Word and element pointing records
◇ ◇ ◇ ◇ ◇ ◇ ◇

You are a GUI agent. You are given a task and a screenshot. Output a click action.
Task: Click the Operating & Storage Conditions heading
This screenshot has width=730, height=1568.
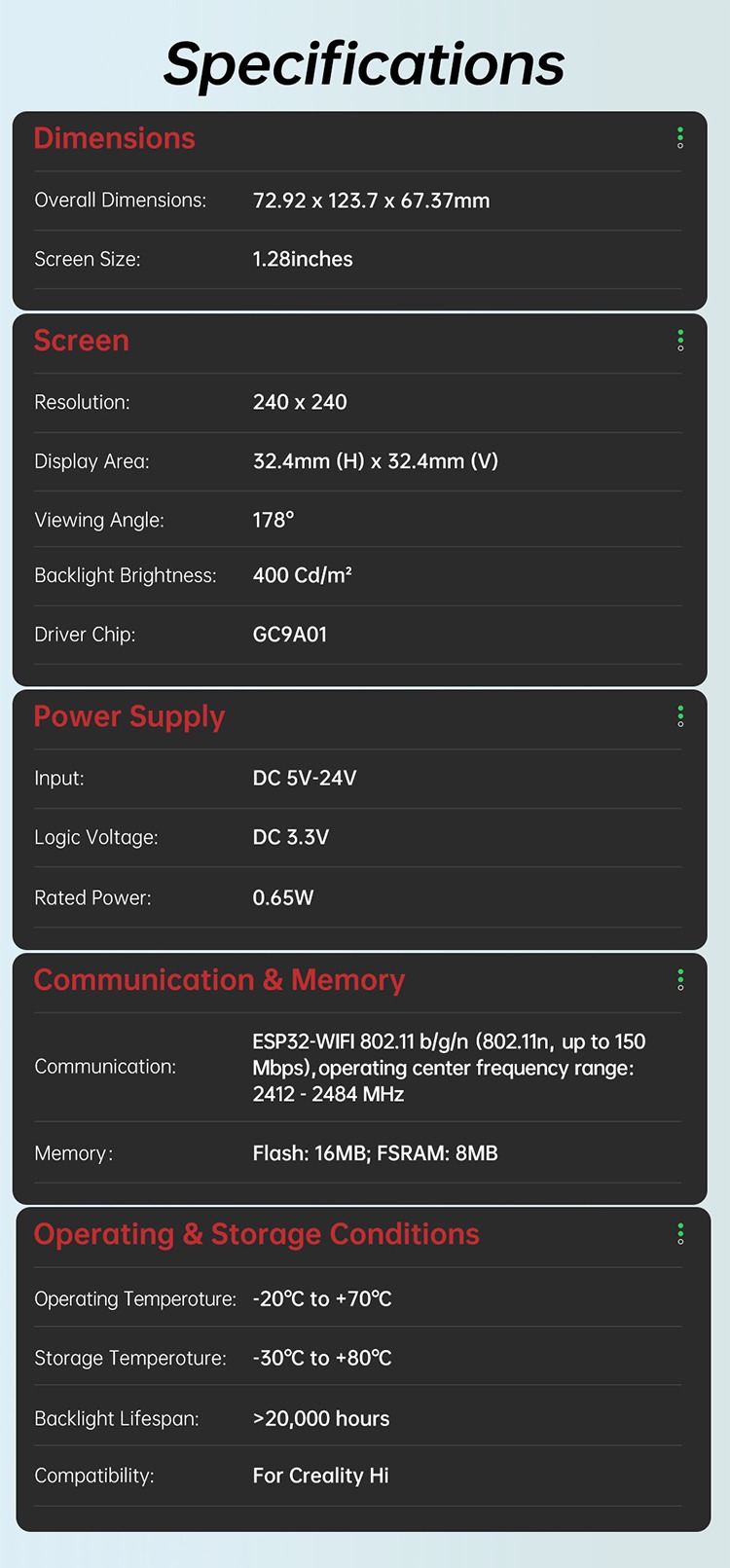pos(257,1234)
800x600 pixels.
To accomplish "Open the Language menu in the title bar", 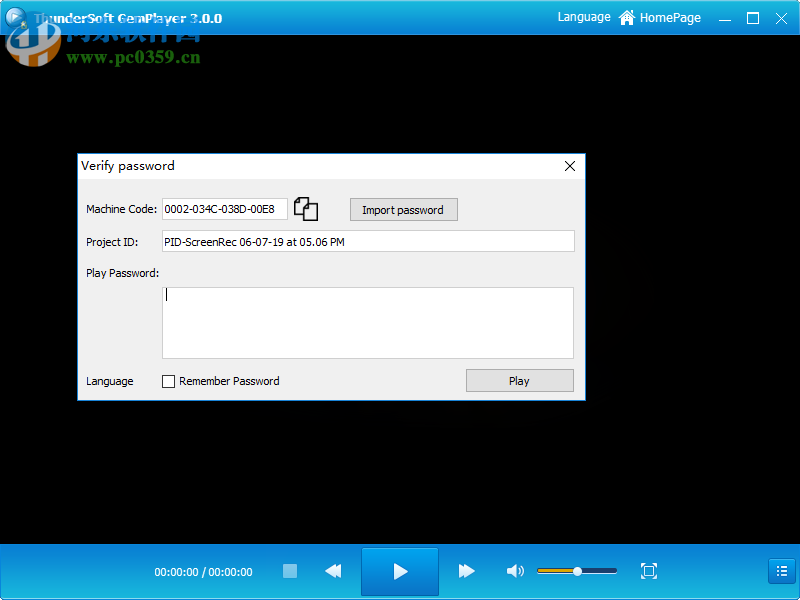I will pyautogui.click(x=583, y=17).
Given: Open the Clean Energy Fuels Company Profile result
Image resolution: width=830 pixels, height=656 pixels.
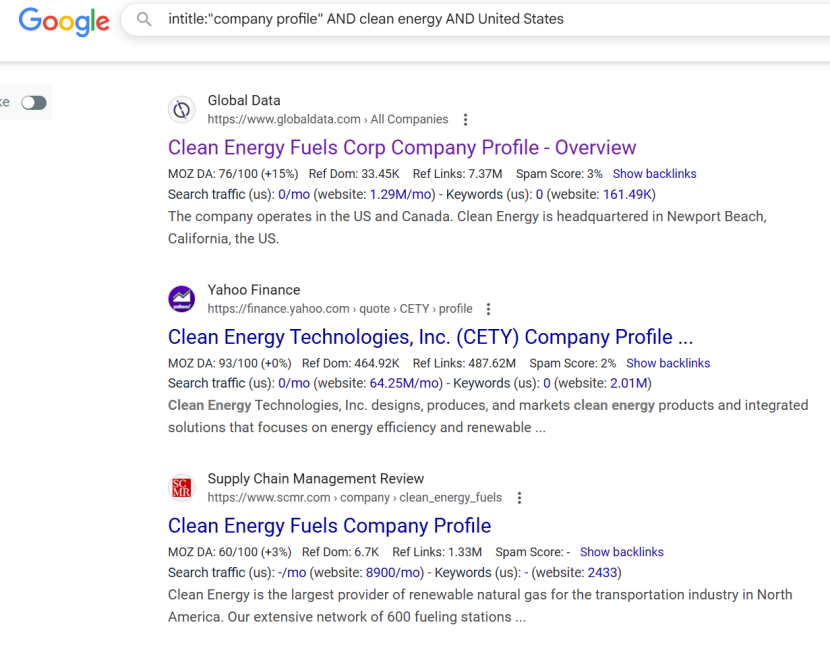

◇ ◇ ◇ ◇ ◇ ◇ ◇

Exercise aim: Copy out the part of the records that starts with the line containing "Given: Open the" and runs through the end of the records, keeping each line unchanged and leaving out the pictures.

The completed task:
Given: Open the Clean Energy Fuels Company Profile result
Image resolution: width=830 pixels, height=656 pixels.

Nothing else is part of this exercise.